OIG explains the coding review process for Texas Medicaid dental providers

Tooth parts -Photo Credit: Geekymedics.com

Ensuring Texas Medicaid dollars are spent for their intended purpose requires the OIG to work with health care professionals to prevent fraud, waste and abuse. Accurate medical and dental coding is part of that work.

The Centers for Medicare & Medicaid Services (CMS) requires each state have the ability to perform surveillance utilization reviews. The OIG’s Acute Care Surveillance (ACS) team reviews medical records to validate that the services billed and paid for conforming to the policies of Texas Medicaid and managed care organizations (MCOs). For dentists, the OIG follows the coding guidelines set forth by the American Dental Association’s Current Dental Terminology (CDT) and Texas Medicaid.

Validating Medicaid codes

To begin a coding review, the OIG’s ACS team analyzes data that includes billing patterns and payments received by dentists and other health care professionals. When identifying providers for further review, the OIG analysis also considers specialties, regional differences and patient demographics. For example, a pediatric dentist would be compared to other pediatric dentist.

Based on the data analysis, an ACS nurse reviewer will examine a case involving a dentist or practice and then request patient records to substantiate what was billed and paid. Requested records typically include but are not limited to:

  • All documentation for the day of service;
  • Patient complaints and symptoms;
  • X-rays and intraoral photographs;
  • Treatment plan, sedation records and progress notes, including prescriptions;
  • Prior authorizations; and
  • Referrals.

The OIG’s chief dental officer may also review the records and initial findings. An ACS nurse notifies the health care professional of the review’s findings. A case is closed without further action if patient records support the billing and payments. If billing errors are noted in a review, follow-up actions can include education and/or payment recoupment. Providers have two opportunities to appeal the findings and submit diagnostic x-rays or additional evidence.

Common mistake: Upcoding sealants and resins

The most frequent error the OIG observes in reviews is providers submitting billing codes that are not supported by patient records. In keeping with Texas State Board of Dental Examiners rule 108.8, a dentist’s notes should support everything billed for on the date of service and demonstrate medical necessity, including diagnostic quality x-rays (not photocopies).
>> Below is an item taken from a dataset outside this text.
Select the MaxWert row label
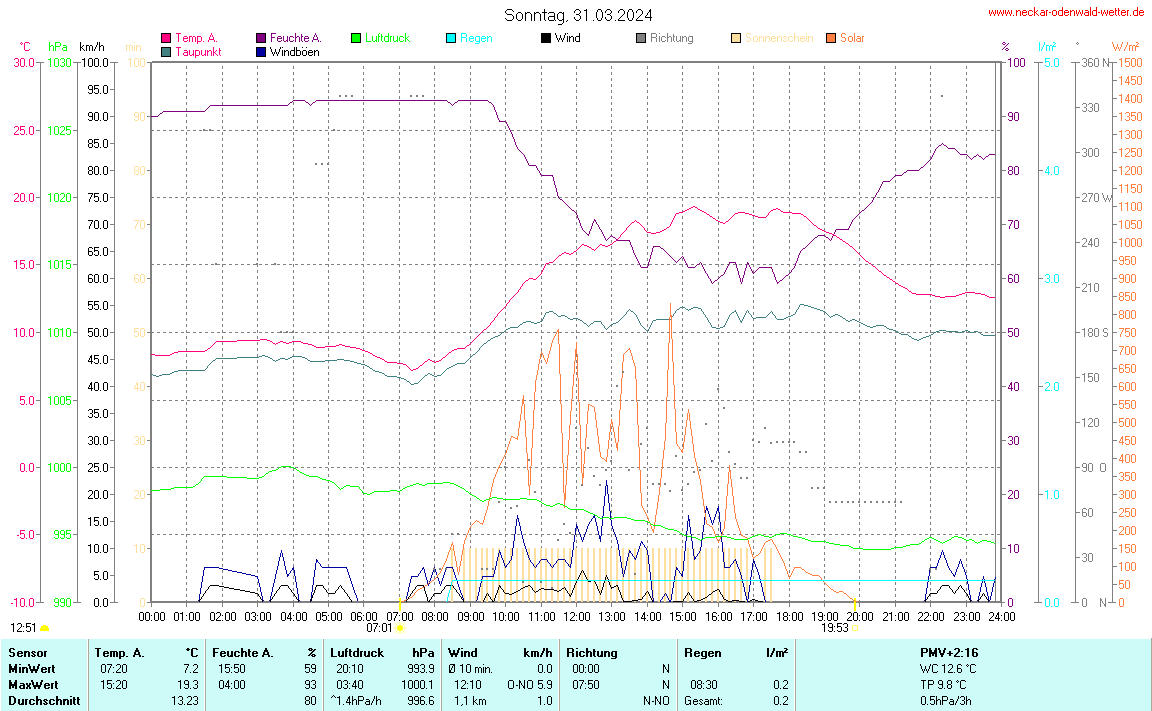 click(x=31, y=684)
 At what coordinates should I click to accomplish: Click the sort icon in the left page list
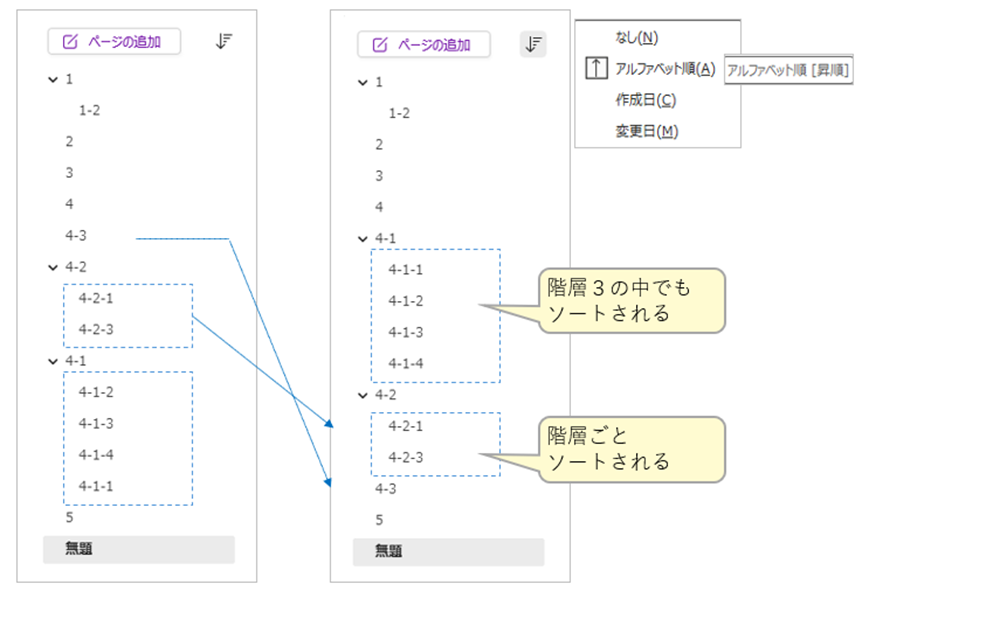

A typical upcoding error for dentists is billing for a restoration after placing only a sealant or preventive resin. While CDT defines a preventive resin restoration as “a conservative restoration of an active cavitated lesion in a pit or fissure that does not extend into the dentin,” a restoration is “used to restore a carious lesion into the dentin or a deeply eroded area into the dentin. Not a preventive procedure.” Hence, procedures billed as restorations must be for decay into the dentin demonstrated on an x-ray; simply sealing a surface to prevent decay should not be billed as a restoration.

Some dentists have told the OIG they believed their resins were of the proper depth into the tooth based on the length of a particular bur they used. However, x-rays provide the definitive information to determine whether a resin is into the dentin of a tooth, not a chosen bur, which is subject to incorrect use.

Mistakes add up

Coding errors waste taxpayer dollars and are subject to Medicaid repayment. A dental provider in Pearland billed for restorations when post-operative x-rays provided evidence that only preventive resin restorations and sealants were placed. In addition, the provider’s x-rays were not of diagnostic quality, and the provider billed for services alleged not to be medically necessary. When the case was resolved in 2021, the provider agreed to a settlement of $167,311. A dental provider in Arlington also billed for restorations not supported by x-rays. The provider worked collaboratively with the OIG regarding the documentation issues, took the initiative to improve its billing practices and internal policies, and agreed to a settlement of $13,303.

It is a dentist’s responsibility to follow the latest coding and billing guidelines. Monitor changes in the online manuals from your DMOs, the Texas Medicaid & Healthcare Partnership, and the ADA’s CDT edits.